Their charge in this mock exercise is to retrieve the remains (in this case, culled pig cadavers from area breeders used to simulate human fire victims), while conducting and documenting the most effective methodologies for optimal scene recovery and subsequent laboratory analysis.

Thursday's controlled burn and Saturday's excavation are among a series of ongoing mock fire events staged by the Mercyhurst College Department of Applied Forensic Sciences to enhance protocols for recovering and interpreting burned human remains from fatal fire scenes.
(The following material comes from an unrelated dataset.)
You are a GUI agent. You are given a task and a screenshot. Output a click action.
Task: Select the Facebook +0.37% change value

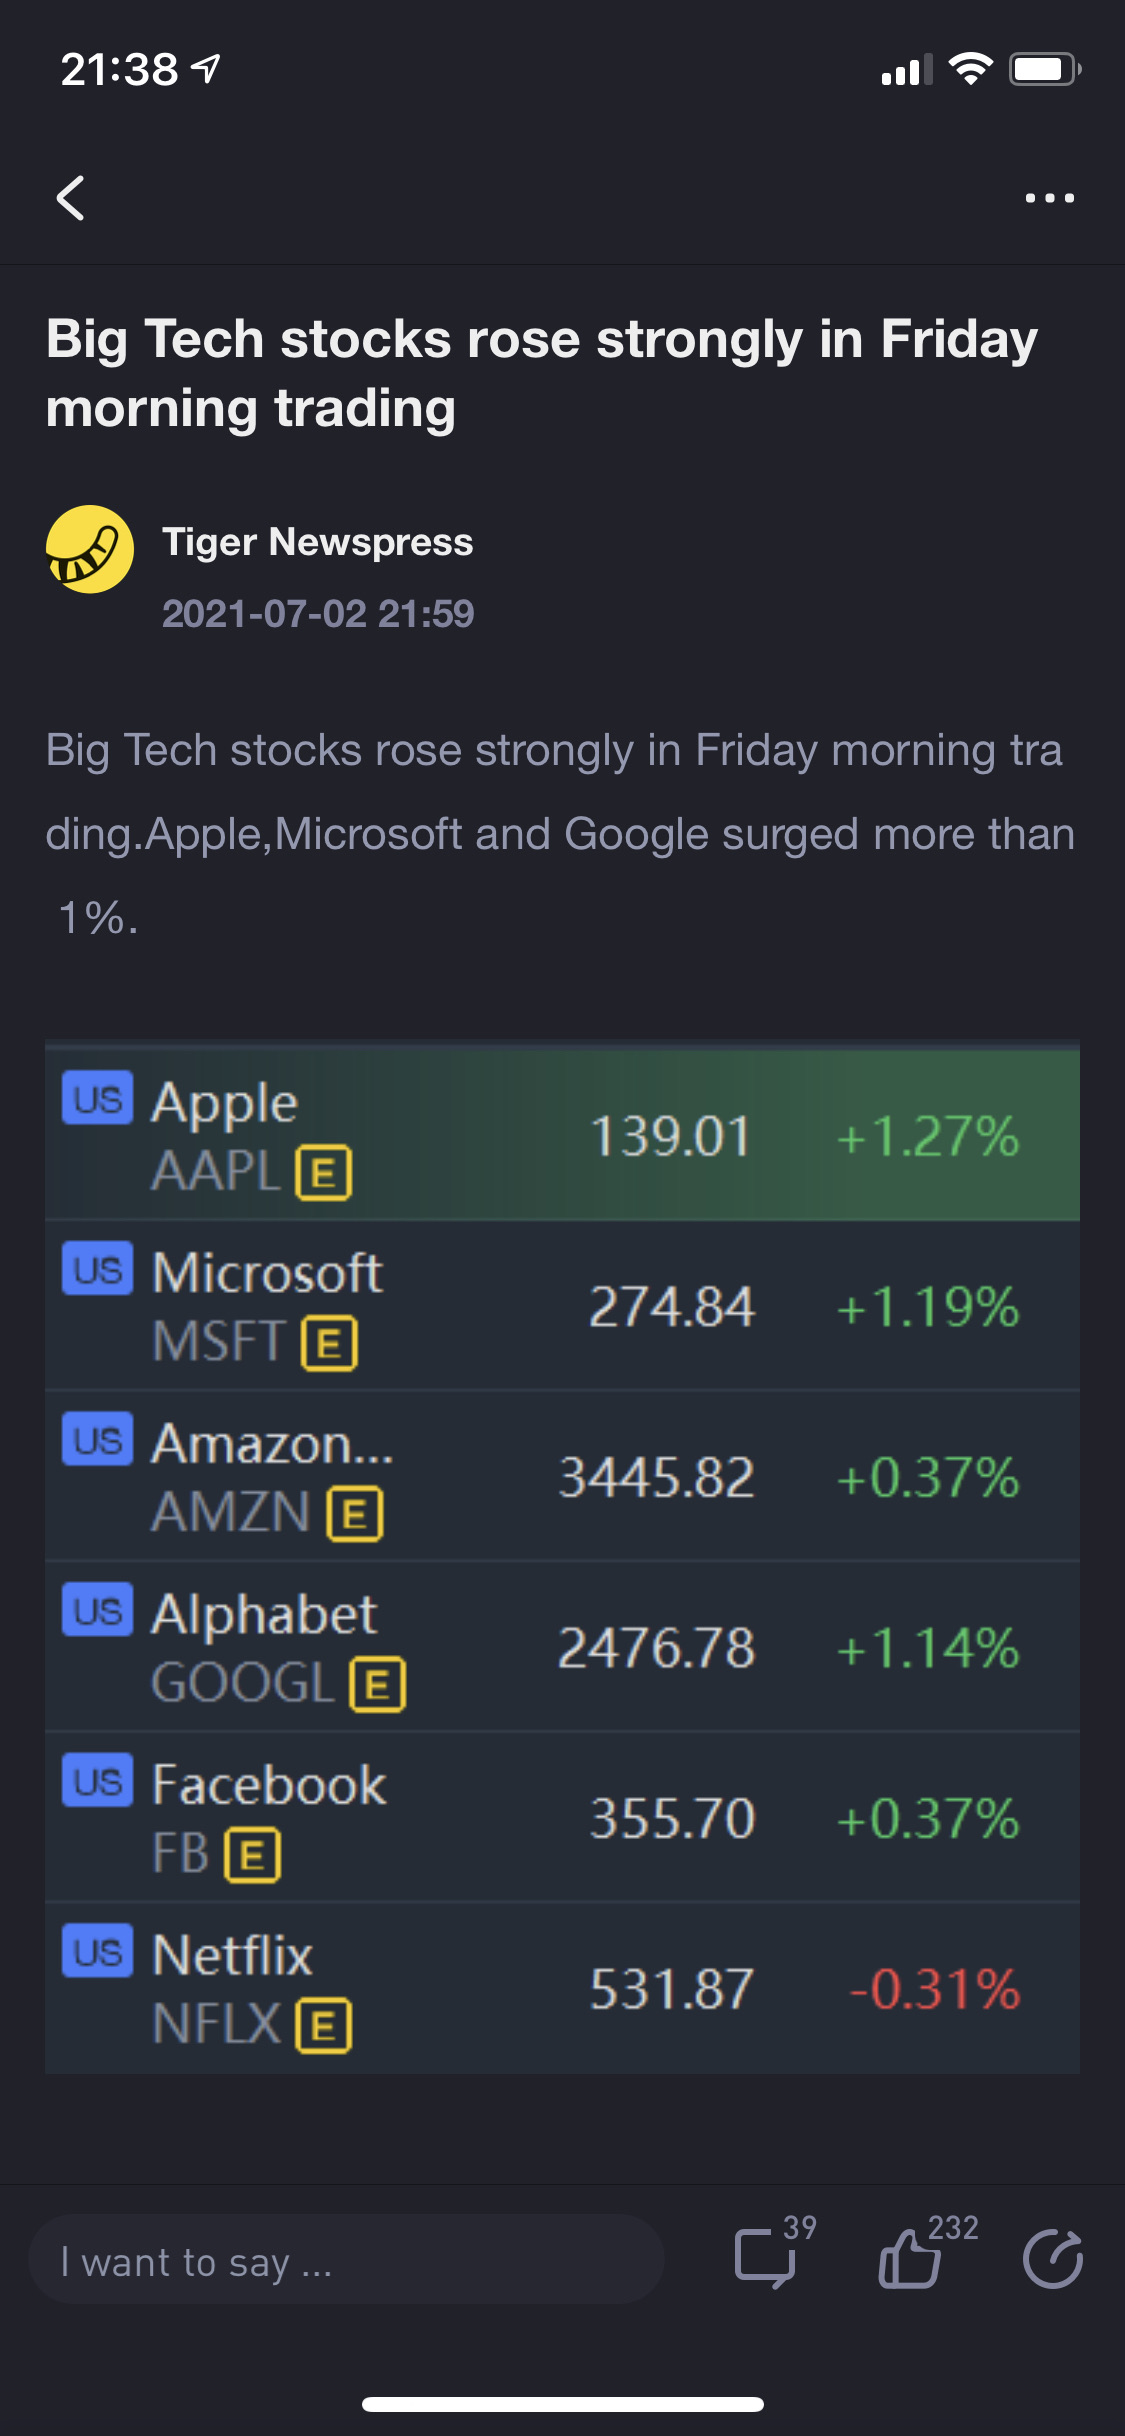tap(928, 1818)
The project is one of three Mercyhurst forensic research initiatives for which the National Institute of Justice (NIJ) allocated nearly $1 million in 2008.

Recovering burned human remains and analyzing them for evidence of trauma is a daunting forensic task, but one that is crucial to determining whether a fatal fire scene is consistent with an accident, a suicide, or, as all too commonly happens, a cover-up for murder, explained Dr. Dennis Dirkmaat, chair of applied forensic sciences at Mercyhurst.

Victim remains at fatal fire scenes are typically difficult to detect, recover and handle, he said. Bones, in particular, become discolored, brittle and fragmented. So, the remains are often missed, disturbed or even destroyed during scene processing with the existing protocols.

In an effort to strengthen those protocols, particularly in assessing the remains for trauma of forensic significance, Dirkmaat's team of faculty and graduate students already have collaborated with fire authorities in Canada on two controlled burns as part of their research. This weekend's simulation represents the first in Erie County.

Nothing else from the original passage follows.